Task requirements: The required output is the exact run of lines below that opens at the line with "Open the マウス" and closes at the line with "Task: Click the Issued by Developer ID line".

Dataset extract:

%%

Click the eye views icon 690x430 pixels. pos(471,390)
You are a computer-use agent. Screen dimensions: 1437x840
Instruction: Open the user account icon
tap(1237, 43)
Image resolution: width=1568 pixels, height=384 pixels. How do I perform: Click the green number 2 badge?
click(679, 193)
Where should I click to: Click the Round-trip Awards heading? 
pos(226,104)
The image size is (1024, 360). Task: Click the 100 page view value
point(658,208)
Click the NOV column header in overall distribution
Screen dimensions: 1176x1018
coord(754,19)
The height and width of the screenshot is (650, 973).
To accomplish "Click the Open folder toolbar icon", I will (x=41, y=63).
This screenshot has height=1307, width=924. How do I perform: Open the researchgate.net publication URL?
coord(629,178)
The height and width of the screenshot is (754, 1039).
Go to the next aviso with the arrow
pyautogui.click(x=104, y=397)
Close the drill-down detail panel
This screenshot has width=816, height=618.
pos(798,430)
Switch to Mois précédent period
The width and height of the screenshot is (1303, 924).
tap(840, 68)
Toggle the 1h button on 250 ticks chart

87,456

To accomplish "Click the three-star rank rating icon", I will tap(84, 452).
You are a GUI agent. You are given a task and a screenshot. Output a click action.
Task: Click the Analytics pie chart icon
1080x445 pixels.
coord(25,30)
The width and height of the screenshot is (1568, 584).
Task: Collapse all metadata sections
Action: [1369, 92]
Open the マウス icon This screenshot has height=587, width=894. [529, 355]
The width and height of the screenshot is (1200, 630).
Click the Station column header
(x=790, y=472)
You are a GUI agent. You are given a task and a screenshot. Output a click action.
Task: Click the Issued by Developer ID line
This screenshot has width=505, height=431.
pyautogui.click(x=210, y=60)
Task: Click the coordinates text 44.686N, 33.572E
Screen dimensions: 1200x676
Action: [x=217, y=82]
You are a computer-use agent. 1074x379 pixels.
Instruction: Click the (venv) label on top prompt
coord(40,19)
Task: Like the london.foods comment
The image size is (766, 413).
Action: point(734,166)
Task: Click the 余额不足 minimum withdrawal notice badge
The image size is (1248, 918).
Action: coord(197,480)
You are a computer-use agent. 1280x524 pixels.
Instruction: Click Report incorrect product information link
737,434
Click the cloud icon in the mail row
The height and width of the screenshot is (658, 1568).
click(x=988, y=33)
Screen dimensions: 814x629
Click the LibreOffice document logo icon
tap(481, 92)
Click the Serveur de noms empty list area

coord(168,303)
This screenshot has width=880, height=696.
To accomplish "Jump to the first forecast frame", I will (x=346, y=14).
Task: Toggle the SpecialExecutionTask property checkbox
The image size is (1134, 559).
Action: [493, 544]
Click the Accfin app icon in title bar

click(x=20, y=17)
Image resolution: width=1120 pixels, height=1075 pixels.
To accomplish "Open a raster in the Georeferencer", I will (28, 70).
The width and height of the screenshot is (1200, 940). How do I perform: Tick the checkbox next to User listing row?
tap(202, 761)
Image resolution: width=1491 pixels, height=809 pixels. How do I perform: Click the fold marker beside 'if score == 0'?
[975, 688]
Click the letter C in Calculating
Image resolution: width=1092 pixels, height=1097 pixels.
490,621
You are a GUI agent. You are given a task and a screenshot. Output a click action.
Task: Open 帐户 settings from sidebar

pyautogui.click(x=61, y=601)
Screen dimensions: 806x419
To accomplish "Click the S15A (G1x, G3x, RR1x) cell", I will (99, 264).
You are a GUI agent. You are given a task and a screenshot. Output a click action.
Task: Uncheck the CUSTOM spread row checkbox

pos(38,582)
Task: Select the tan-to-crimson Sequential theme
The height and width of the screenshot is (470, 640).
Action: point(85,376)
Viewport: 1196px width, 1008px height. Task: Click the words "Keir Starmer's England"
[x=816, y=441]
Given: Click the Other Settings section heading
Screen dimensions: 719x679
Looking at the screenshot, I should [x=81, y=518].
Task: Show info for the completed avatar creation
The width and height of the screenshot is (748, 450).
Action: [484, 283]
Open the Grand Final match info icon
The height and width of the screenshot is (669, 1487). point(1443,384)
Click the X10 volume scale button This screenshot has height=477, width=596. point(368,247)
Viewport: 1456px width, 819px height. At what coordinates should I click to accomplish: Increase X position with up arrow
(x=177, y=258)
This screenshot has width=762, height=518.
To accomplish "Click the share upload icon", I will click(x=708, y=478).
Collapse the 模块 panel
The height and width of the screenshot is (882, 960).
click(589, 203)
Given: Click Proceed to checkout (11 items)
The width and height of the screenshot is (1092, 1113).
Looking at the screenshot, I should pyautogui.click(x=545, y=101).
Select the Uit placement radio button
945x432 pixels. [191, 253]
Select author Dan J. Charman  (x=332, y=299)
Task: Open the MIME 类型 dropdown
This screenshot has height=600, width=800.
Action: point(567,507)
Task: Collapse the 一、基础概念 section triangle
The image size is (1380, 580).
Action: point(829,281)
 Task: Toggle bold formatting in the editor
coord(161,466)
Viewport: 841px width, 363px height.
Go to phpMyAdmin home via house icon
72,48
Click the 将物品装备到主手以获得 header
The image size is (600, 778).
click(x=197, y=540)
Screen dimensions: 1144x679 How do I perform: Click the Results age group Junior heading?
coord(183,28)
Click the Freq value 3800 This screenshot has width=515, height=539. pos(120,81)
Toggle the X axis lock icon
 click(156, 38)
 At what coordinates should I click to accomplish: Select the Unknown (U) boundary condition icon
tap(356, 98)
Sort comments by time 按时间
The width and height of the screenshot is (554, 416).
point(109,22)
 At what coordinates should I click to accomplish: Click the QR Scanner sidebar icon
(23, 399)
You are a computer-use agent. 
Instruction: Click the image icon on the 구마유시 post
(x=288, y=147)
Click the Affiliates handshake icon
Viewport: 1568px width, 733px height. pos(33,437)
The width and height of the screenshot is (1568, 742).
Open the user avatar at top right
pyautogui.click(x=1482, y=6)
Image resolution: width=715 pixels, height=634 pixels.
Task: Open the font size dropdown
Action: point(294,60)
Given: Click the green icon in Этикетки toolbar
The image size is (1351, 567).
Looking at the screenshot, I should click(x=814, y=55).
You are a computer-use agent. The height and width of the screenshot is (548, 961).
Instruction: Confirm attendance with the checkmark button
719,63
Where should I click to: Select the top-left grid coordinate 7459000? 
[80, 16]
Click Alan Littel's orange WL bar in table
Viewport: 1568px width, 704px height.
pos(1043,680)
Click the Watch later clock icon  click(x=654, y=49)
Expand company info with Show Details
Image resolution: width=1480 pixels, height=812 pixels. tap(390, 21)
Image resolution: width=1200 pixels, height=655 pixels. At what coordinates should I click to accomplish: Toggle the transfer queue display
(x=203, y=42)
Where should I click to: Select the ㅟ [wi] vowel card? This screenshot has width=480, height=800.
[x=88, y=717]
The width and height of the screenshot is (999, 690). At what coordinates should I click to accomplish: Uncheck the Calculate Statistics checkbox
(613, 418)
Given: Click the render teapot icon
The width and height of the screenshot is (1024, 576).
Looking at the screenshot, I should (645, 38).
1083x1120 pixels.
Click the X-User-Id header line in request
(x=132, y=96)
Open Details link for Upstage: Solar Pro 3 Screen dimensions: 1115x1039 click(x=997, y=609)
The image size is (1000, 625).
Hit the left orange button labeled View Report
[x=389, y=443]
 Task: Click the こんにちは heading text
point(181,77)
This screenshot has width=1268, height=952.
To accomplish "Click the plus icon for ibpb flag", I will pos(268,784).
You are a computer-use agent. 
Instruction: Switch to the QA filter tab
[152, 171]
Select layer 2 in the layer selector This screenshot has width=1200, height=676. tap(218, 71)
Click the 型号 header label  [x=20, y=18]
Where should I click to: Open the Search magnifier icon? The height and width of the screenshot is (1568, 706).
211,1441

%%

Response to this exercise:
Open the マウス icon This screenshot has height=587, width=894. [529, 355]
The width and height of the screenshot is (1200, 630).
Click the Station column header
(x=790, y=472)
You are a GUI agent. You are given a task and a screenshot. Output a click action.
Task: Click the Issued by Developer ID line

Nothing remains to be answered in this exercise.